AGN-193109

Exposure to organophosphate flame retardants (OPFRs) and phthalates is associated with neurodevelopmental deficits, impaired neuronal proliferation and differentiation, altered neurotransmitter levels, and impaired learning and memory. Here, we assessed the effects of acute and chronic exposure to the OPFR triphenyl phosphate (TPhP) and several phthalates on neuronal activity and network development in male and female rat primary cortical cultures grown on micro-electrode arrays. Acute exposure to TPhP, diethyl phthalate (DEP), dibutyl phthalate (DBP), and benzyl butyl phthalate (BBzP) inhibited neuronal activity, while chronic exposure to TPhP and DEP induced a hyperexcitation. Chronic exposure to DBP, BBzP, bis(2-ethylhexyl) phthalate (DEHP), and its metabolite mono-2-ethylhexyl phthalate (MEHP) inhibited neuronal network development.

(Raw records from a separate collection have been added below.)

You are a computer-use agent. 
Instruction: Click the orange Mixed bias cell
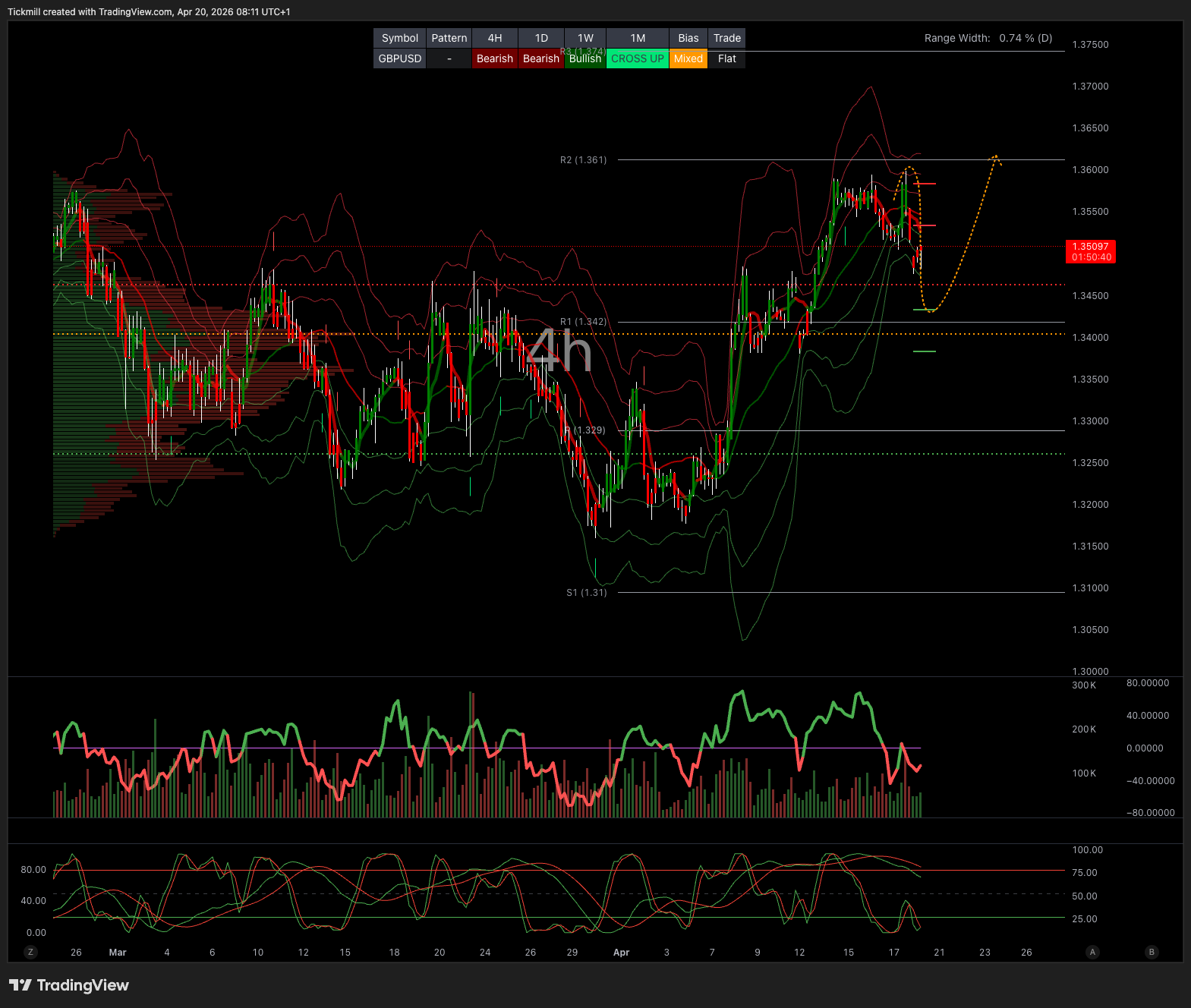(688, 58)
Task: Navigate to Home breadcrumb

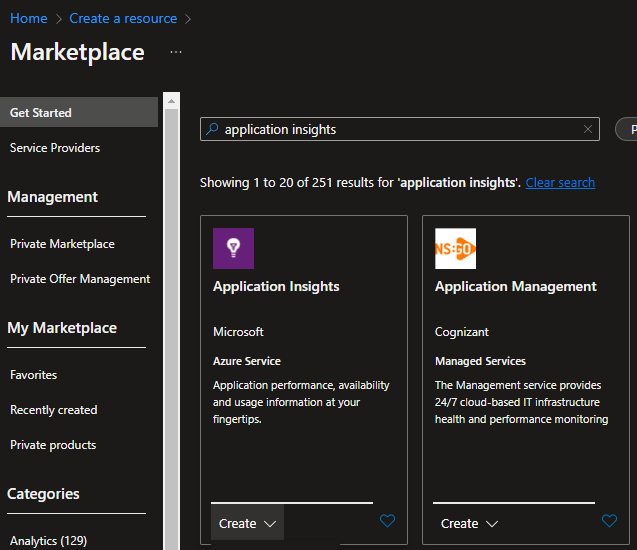Action: (x=29, y=19)
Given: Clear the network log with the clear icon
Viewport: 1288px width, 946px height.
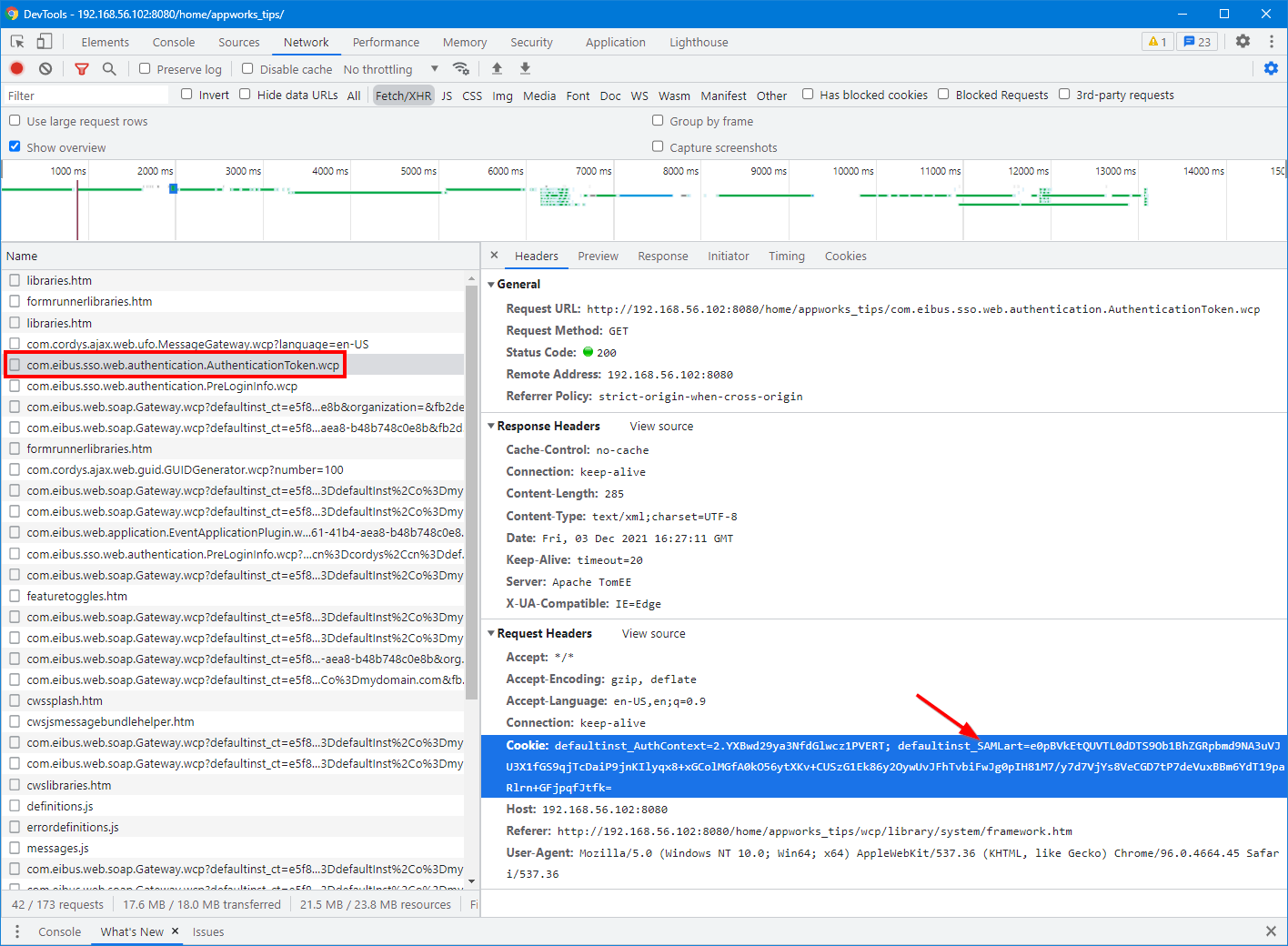Looking at the screenshot, I should [x=45, y=69].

Exposure to BBzP and DEHP affected neuronal function at human-relevant concentrations as low as 1 µM. Acute and chronic exposure to the metabolites of DEP, DBP, and BBzP had only limited effects. Although the underlying mechanisms remain to be elucidated, analysis of endocrine mechanisms, including retinoic acid, retinoic X, liver X, and prostaglandin E₂ receptor, suggested that the effects of OPFR and phthalates were not endocrine-mediated. Further research is needed to elucidate the mechanisms underlying the different responses to acute and chronic exposure. Taken together, these results add to the evidence that TPhP and various phthalates illicit neurotoxic effects, some at low concentrations. These novel results should be considered in the risk assessment of these chemicals.